Dios tiene el más profundo respeto por nuestra libertad.
Él no interviene en nuestras vidas si no es invitado. No nos coacciona.
Al final del Evangelio de San Lucas, Jesús incluso les da “la impresión de que iba más allá” a dos de los discípulos” (Lucas 24,28).
Hizo esto para que ellos pudieran tener la iniciativa de invitarlo a quedarse.
Y lo hicieron: le pidieron con insistencia: “Quédate con nosotros…” “Y entró para quedarse con ellos” (Lucas 24, 29).
Pero hizo algo más: Partió el pan con ellos. El Evangelio nos dice que “lo habían reconocido al partir el pan” (Lucas 24, 35).
Incluso ahora, ése es el modo en que se queda con nosotros y la manera en que se nos da a conocer: en la Misa.
El Jueves Santo la Iglesia celebra el día en que el Señor estableció la Misa y ordenó sacerdotes para celebrarla siempre. Fue un día que esperó con gran anticipación. Les dijo a sus Apóstoles: “Cuánto he deseado celebrar esta Pascua con ustedes, antes de padecer” (Lucas 22, 15). San Juan vio esa cena de Pascua como el inicio de la máxima expresión de amor de Jesús: “Antes de la fiesta de la Pascua, sabiendo Jesús que había llegado su hora de pasar de este mundo al Padre, habiendo amado a los suyos que estaban en el mundo, los amó hasta el extremo” (Jn 13, 1).

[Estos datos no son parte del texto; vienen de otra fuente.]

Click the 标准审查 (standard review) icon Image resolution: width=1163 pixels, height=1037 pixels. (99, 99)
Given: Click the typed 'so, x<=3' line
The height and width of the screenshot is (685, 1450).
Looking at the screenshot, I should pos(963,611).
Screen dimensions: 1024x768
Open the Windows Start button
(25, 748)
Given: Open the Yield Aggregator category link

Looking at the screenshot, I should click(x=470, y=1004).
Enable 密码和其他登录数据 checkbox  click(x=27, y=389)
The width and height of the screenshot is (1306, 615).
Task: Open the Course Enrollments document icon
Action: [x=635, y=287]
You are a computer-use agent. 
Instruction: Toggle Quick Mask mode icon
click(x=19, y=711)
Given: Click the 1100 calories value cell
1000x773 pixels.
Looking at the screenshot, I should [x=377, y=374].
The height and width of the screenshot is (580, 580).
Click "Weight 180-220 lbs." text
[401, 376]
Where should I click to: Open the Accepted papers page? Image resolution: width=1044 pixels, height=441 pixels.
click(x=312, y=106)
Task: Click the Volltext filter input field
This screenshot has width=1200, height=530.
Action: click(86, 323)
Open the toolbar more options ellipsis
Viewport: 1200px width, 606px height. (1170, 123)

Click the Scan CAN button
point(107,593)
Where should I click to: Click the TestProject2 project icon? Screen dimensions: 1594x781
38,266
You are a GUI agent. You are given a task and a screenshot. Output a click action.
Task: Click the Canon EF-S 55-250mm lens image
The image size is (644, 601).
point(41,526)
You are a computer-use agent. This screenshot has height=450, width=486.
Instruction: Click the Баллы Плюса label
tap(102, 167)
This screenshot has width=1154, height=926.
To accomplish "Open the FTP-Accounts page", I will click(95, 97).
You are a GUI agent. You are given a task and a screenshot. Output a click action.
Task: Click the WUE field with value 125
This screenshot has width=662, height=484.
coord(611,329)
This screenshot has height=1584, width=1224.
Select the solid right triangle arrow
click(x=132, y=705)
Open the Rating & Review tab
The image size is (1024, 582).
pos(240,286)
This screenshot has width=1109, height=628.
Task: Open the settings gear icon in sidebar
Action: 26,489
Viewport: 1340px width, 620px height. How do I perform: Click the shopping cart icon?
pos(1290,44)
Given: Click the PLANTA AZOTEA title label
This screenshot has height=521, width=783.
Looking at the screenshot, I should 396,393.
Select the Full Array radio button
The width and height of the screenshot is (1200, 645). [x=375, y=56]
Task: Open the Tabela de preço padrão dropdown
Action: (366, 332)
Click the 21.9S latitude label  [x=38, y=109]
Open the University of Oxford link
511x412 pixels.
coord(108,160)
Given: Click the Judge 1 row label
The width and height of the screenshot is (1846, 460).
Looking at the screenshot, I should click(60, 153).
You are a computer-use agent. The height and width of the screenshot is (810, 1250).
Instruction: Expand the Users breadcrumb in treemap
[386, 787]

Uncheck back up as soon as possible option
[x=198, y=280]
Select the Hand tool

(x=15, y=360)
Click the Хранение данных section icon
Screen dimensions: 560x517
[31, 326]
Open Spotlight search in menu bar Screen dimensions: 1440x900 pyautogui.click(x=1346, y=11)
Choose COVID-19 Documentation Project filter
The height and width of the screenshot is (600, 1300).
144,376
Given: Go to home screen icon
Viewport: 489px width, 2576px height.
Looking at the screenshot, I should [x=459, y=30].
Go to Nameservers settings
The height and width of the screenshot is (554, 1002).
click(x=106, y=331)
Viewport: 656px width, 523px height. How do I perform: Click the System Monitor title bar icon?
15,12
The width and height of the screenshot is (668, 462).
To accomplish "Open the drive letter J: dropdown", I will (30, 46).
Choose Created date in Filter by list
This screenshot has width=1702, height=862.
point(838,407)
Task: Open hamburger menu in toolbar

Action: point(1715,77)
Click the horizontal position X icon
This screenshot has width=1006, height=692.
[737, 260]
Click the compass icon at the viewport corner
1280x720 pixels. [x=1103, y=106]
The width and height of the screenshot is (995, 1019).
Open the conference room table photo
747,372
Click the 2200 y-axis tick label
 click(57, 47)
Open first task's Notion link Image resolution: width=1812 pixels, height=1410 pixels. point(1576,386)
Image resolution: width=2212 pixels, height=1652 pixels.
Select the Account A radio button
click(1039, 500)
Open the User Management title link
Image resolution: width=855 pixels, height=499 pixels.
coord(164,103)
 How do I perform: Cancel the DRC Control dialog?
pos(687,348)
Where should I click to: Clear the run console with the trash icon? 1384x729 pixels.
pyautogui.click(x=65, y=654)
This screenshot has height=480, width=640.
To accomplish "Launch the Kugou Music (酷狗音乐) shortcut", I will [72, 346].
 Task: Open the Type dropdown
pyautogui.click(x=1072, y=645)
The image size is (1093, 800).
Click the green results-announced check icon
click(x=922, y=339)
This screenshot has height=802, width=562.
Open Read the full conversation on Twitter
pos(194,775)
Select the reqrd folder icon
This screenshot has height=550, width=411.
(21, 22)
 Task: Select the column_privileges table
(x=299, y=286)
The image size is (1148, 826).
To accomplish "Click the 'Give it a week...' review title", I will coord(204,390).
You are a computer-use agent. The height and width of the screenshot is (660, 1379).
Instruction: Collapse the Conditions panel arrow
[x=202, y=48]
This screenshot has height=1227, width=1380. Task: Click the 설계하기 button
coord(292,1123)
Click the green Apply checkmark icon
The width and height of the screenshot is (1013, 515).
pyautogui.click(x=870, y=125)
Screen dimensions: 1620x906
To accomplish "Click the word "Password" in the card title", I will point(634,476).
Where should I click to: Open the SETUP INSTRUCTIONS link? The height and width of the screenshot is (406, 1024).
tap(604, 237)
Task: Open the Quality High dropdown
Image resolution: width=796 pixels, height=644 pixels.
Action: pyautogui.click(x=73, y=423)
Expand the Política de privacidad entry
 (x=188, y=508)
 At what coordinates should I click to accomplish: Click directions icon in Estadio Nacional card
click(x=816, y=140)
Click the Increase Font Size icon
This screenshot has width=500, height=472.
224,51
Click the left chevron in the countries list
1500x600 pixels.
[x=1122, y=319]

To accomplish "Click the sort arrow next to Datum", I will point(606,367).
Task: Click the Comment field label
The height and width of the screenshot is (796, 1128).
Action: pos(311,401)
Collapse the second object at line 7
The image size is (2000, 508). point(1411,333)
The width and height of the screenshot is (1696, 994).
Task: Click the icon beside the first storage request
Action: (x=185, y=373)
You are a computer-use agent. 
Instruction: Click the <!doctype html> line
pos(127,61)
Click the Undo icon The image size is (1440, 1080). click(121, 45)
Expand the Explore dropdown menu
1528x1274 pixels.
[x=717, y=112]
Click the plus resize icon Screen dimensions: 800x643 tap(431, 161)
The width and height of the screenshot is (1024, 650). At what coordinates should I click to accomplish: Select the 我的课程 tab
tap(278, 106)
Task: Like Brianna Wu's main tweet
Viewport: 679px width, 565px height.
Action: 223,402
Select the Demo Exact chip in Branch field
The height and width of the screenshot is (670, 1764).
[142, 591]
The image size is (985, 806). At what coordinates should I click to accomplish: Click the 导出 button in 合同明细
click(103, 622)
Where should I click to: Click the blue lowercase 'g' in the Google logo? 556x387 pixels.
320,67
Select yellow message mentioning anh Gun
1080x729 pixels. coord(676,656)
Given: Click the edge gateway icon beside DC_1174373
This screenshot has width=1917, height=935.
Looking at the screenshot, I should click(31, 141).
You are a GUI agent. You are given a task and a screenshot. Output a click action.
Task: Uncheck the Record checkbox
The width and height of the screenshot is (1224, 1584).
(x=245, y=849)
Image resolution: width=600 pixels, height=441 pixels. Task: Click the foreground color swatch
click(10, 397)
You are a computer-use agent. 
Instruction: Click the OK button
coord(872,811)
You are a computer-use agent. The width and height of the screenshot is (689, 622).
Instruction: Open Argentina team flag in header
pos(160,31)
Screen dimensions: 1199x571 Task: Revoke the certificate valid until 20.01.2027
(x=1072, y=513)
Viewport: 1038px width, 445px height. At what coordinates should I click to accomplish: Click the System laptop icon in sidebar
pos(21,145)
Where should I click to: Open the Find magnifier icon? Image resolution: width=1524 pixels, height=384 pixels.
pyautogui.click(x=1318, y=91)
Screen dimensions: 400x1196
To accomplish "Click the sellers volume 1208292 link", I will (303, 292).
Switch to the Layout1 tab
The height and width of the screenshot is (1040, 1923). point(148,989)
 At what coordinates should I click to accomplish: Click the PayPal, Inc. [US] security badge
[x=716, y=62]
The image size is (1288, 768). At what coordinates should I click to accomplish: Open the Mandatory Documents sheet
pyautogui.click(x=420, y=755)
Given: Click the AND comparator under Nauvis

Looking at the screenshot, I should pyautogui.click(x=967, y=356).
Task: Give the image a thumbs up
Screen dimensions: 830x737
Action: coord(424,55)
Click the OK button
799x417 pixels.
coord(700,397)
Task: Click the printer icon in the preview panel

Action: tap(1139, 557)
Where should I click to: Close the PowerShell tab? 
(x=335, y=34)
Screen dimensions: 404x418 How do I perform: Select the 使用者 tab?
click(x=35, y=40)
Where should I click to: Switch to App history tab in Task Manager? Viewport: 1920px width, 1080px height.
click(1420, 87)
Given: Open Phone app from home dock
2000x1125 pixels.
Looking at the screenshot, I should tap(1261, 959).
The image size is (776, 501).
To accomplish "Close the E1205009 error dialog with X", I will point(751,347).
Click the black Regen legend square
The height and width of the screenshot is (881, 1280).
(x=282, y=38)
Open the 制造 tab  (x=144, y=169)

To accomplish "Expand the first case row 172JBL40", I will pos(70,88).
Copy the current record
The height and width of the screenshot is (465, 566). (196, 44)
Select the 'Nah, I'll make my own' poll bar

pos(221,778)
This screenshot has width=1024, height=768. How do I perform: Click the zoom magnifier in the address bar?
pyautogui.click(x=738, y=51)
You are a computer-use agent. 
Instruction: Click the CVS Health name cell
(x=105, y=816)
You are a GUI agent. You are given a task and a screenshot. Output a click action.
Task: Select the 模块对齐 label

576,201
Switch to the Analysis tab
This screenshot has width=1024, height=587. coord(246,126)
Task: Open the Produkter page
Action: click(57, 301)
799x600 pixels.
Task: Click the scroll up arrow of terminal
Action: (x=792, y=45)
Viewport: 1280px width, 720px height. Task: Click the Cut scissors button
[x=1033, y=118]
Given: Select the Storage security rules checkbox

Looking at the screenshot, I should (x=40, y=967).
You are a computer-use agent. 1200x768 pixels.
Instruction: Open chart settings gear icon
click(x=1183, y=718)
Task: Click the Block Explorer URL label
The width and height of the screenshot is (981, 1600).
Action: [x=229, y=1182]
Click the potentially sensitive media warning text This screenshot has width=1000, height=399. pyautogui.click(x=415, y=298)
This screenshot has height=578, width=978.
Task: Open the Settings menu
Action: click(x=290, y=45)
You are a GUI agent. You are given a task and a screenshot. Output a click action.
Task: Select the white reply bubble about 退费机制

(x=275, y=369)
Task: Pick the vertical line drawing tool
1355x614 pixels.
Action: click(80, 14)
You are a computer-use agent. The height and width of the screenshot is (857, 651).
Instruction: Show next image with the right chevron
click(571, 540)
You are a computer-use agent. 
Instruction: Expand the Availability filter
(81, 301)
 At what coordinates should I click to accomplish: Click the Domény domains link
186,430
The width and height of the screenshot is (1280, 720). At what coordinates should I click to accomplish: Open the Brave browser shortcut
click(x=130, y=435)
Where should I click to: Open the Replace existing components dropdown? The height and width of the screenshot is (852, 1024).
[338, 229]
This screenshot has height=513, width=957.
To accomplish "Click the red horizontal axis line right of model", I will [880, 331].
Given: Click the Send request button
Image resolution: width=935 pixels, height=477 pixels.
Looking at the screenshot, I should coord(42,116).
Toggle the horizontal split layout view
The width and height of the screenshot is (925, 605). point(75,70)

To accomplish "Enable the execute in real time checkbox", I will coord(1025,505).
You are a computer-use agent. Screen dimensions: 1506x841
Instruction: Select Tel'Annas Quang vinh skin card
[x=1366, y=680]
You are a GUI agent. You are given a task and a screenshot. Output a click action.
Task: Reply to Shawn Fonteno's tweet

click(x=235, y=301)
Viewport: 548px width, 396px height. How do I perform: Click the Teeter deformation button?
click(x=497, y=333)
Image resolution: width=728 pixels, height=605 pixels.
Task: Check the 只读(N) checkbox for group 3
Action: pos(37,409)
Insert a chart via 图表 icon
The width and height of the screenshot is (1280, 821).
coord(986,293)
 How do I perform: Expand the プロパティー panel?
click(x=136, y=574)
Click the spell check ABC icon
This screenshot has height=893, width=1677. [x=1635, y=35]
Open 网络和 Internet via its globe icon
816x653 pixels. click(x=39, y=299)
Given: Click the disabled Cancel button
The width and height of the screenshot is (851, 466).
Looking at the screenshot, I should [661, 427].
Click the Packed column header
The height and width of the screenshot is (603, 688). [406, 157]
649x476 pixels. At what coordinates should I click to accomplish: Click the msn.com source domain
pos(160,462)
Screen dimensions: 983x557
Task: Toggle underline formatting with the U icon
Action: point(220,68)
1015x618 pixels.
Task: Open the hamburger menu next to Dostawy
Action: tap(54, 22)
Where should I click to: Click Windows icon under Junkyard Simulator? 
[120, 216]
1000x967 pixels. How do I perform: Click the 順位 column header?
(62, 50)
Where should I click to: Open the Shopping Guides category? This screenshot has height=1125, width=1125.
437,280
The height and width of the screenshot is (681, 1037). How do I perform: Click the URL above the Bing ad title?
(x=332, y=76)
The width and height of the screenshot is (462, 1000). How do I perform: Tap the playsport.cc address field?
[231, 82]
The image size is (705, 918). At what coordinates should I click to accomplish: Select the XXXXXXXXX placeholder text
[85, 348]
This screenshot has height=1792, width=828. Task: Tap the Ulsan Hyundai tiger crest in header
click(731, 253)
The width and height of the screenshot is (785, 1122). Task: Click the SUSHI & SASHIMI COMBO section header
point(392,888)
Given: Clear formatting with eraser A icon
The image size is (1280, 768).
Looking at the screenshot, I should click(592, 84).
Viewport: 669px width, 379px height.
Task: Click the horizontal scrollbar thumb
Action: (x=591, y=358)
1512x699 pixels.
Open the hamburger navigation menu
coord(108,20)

En esa mesa instituyó la comida ritual que aún hoy en día celebramos. Jesús tomó pan, lo bendijo, lo partió y lo dio. Al bendecirlo, dijo: “Esto es mi cuerpo” (Lucas 22, 19).
Luego tomó un cáliz lleno de vino y dijo: “Esta copa es la nueva alianza, sellada con mi sangre, que se derrama por ustedes” (Lucas 22:20).
También les dijo a los Apóstoles que debían hacer lo que él había hecho. Les dijo: “Hagan esto en memoria mía”.
Han de haber quedado desconcertados. Ellos eran judíos y habían celebrado la cena de Pascua desde que eran adolescentes. Ésta estaba estrictamente regulada. Pero Jesús estaba haciendo aquí algo nuevo y les indicaba que lo siguieran haciendo.
Incluso después, las iglesias fundadas por los Apóstoles fueron definidas por esa acción de Jesús: Ellos “celebraban la fracción del pan… alabando a Dios” (Hechos 2,42).
Incluso antes de la Última Cena, Jesús había dejado claro que este banquete —la Misa— sería la manera en la que se quedaría con la Iglesia para siempre. Sería su presencia real.
Al enseñar en la sinagoga de Cafarnaúm, él le dijo a la gente que Dios les estaba dando “el verdadero pan del cielo” (Juan 6,32). Esperando ser alimentados, los miembros de la multitud lo presionaron al respecto. Él les dijo que estaban equivocados si esperaban obtener pan ordinario. Y les dijo: “Yo soy el pan de la vida” (Juan 6, 35).
Ellos pusieron objeciones a estas misteriosas declaraciones suyas. Pero cuanto más objetaban, él insistía con mayor fuerza. “El pan que yo les daré”, decía,” es mi carne para que el mundo tenga vida” (6, 51). Y añadió luego, para mayor claridad: “Porque mi carne es verdadera comida y mi sangre, verdadera bebida” (6, 55).
Ha de haber sido un momento inolvidable para los Apóstoles y seguramente lo recordaron al escucharlo decir: “Esto es mi cuerpo”.
Antes de ascender al cielo, Jesús les prometió a sus fieles: “Sepan que yo estaré con ustedes todos los días, hasta el fin del mundo” (Mateo 28,20). Y él todavía está aquí.